» **PASSAGE FOR REVIEW**
Peter Hoskin

Lansley offers reassurance

After Gove, a minister whose agenda has gone less smoothly — and it showed. Andrew Lansley’s speech to Tory conference was part re-re-restatement of the case for reform, part massage for any residual tensions left over from the summer. Here’s a five-point summary of the things that stood out to me:

i) An appeal to NHS workers. Lansley began not just by paying extended tribute to NHS staff, but by encouraging everyone else to do the same. “I want to thank them,” he said, “and I know we all want to thank them” — to which the audience duly responded with applause. Although this was designed to sweeten some of the less romantic rhetoric later on, it was still telling that Lansley should be quite so effusive at the start. There does seem to be growing concern among some Tories in Manchester that not enough is being done to reassure public sector workers, let alone attract their votes.

» **EXPLORE THE MATERIAL**
1: In the Lansley article, how did the audience respond after Lansley said "I know we all want to thank them"?
2: Print the Lansley article from "After Gove, a" up to and including "attract their votes.".

» **Collected data entries**
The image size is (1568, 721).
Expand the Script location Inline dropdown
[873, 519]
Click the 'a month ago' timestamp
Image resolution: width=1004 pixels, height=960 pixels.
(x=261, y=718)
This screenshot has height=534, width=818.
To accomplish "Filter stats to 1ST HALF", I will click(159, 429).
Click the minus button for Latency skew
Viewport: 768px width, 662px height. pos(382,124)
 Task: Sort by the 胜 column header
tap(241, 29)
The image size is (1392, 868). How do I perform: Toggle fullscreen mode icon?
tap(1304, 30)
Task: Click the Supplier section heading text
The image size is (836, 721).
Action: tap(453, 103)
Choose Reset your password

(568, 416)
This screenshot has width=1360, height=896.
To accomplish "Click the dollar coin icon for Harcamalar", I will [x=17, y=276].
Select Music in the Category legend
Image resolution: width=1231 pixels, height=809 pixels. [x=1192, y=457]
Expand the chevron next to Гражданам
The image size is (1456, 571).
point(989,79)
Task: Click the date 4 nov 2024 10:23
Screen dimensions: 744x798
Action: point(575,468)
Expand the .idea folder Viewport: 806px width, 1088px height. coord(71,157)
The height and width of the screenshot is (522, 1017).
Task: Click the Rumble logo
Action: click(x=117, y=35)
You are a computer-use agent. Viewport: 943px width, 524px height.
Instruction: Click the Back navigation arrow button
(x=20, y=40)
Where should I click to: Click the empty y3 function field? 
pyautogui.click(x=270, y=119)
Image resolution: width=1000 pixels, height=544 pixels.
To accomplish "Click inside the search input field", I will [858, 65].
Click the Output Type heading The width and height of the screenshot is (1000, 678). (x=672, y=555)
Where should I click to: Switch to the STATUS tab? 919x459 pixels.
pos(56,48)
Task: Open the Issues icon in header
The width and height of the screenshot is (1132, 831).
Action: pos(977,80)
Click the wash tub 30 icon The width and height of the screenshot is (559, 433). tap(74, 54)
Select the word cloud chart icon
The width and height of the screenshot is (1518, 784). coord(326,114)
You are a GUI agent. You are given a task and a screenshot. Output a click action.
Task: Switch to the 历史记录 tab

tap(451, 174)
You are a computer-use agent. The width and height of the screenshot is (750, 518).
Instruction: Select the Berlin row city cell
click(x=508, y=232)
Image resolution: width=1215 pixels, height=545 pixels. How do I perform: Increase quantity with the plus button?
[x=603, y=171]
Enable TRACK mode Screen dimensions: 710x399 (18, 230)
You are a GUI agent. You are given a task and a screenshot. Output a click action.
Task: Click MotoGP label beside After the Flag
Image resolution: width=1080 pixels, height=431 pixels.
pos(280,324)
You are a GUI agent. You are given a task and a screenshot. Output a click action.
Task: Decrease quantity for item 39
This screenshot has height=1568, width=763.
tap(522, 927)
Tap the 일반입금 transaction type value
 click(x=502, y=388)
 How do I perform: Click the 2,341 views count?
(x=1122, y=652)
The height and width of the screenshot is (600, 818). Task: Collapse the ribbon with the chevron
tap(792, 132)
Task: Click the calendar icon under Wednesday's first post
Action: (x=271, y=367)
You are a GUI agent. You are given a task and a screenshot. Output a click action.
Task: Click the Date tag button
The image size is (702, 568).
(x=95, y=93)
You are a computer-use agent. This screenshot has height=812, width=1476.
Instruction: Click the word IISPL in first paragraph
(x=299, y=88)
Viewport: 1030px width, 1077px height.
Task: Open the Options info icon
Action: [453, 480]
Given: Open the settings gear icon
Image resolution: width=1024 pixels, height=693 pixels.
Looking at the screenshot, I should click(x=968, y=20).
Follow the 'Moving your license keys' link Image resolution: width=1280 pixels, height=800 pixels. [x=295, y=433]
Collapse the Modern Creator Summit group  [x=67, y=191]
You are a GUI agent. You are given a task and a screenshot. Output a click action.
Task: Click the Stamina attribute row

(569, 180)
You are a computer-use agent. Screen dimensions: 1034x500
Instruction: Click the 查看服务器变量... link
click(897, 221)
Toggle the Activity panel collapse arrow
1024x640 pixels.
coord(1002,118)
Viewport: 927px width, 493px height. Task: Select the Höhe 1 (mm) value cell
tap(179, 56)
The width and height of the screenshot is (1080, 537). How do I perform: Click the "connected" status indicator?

» **ANSWERS BELOW**
1: With applause.

2:
After Gove, a minister whose agenda has gone less smoothly — and it showed. Andrew Lansley’s speech to Tory conference was part re-re-restatement of the case for reform, part massage for any residual tensions left over from the summer. Here’s a five-point summary of the things that stood out to me:

i) An appeal to NHS workers. Lansley began not just by paying extended tribute to NHS staff, but by encouraging everyone else to do the same. “I want to thank them,” he said, “and I know we all want to thank them” — to which the audience duly responded with applause. Although this was designed to sweeten some of the less romantic rhetoric later on, it was still telling that Lansley should be quite so effusive at the start. There does seem to be growing concern among some Tories in Manchester that not enough is being done to reassure public sector workers, let alone attract their votes.